Entonces comencé a cocinar. La primera vez que busqué recetas coreanas, encontré pocos recursos, y no estaba dispuesto a confiar en la monstruosidad del taco coreano de Bobby Flay ni en su torpe ensalada de kimchi. Luego, entre los videos de ensaladas de pollo orientales, encontré la personalidad coreana de YouTube Maangchi. Allí estaba ella, pelando la piel de una pera asiática como mi madre: en una tira larga, el dedo índice se estabilizó en la parte posterior del cuchillo. Cortó galbi con la precisión ambidextra de mi madre: colocando los palillos en su mano derecha mientras cortaba piezas del tamaño de un bocado con la izquierda. Una mujer coreana usa tijeras de cocina del mismo modo que un guerrero blande un arma.

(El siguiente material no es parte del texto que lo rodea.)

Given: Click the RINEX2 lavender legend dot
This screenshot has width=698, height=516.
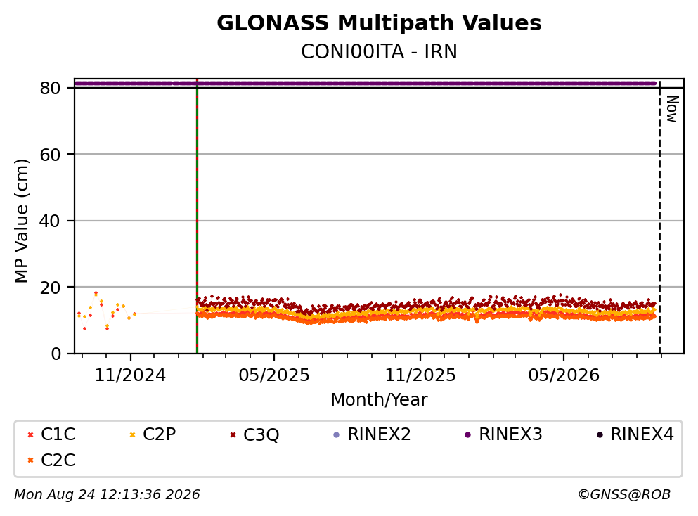Looking at the screenshot, I should pos(337,434).
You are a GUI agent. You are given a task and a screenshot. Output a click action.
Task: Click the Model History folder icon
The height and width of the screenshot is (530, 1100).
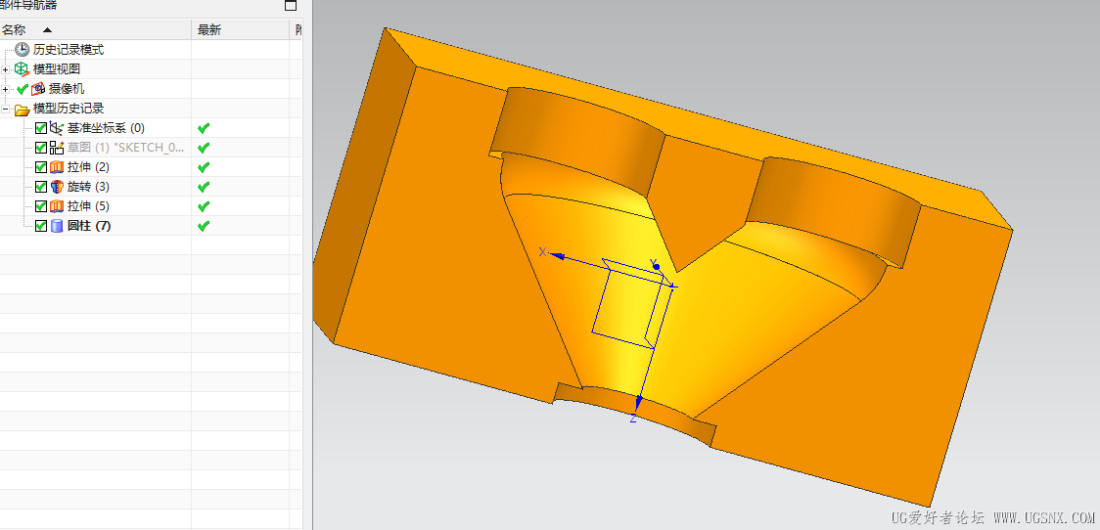click(23, 109)
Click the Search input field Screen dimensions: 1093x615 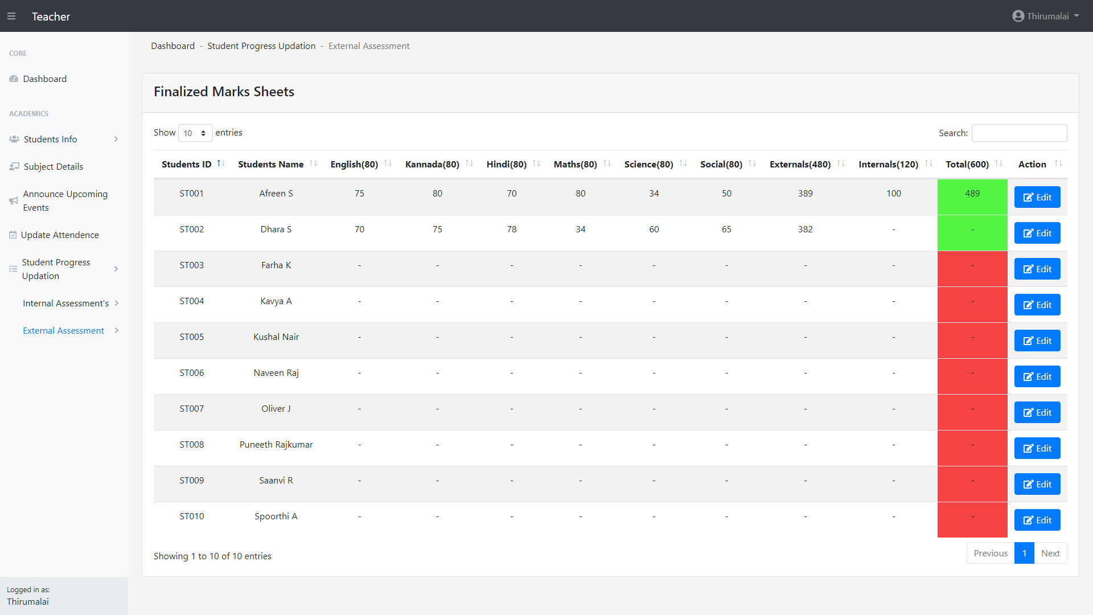pyautogui.click(x=1019, y=133)
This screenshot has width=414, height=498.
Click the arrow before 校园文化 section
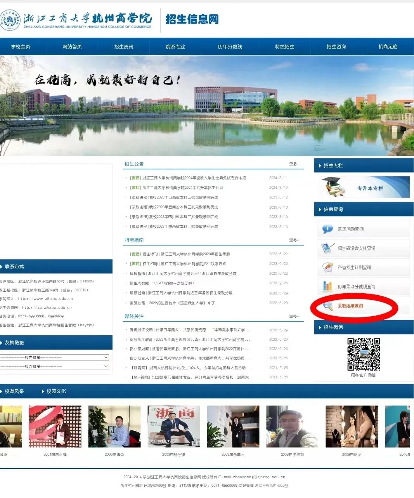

Había estado buscando una receta para jatjuk, una papilla hecha de piñones y arroz remojado. Es un plato para enfermos o ancianos, y fue el primer alimento que anhelé cuando mis sentimientos de conmoción y pérdida finalmente dieron paso al hambre..

Seguí las instrucciones de Maangchi con cuidado: remojando el arroz, rompiendo las puntas de los piñones. Los recuerdos de mi madre surgieron mientras trabajaba: la forma en que se paró frente a su pequeña tabla de cortar roja, las divertidas entonaciones de su discurso.

Para muchos, Julia Child es el héroe que trajo el boeuf bourguignon a la era de la cena televisiva. Mostró a los cocineros cómo escalar la montaña culinaria. Maangchi hizo esto por mí después de que mi madre murió. Mi cocina estaba llena de jarras que contenían repollo, pepinos y rábanos en varias etapas de fermentación. Pude escuchar la voz de mi madre: “Nunca te enamores de alguien a quien no le guste el kimchi; siempre lo van a oler saliendo de tus poros “.

He pasado más de un año cocinando con Maangchi. Algunas veces hago una pausa y rebobino para obtener los pasos correctos. Otras veces dejaré que mis manos y mis papilas se hagan cargo de la memoria. Mis platos nunca son exactamente como los de mi madre, pero está bien, siguen siendo un delicioso tributo. Cuanto más aprendo, más cerca me siento de ella.

Una noche no hace mucho, tuve un sueño: estaba mirando a mi madre mientras ella metía cabezas gigantes de repollo Napa en jarras de barro.

Ella se veía saludable y hermosa.

Michelle Zauner es escritora y músico en Brooklyn.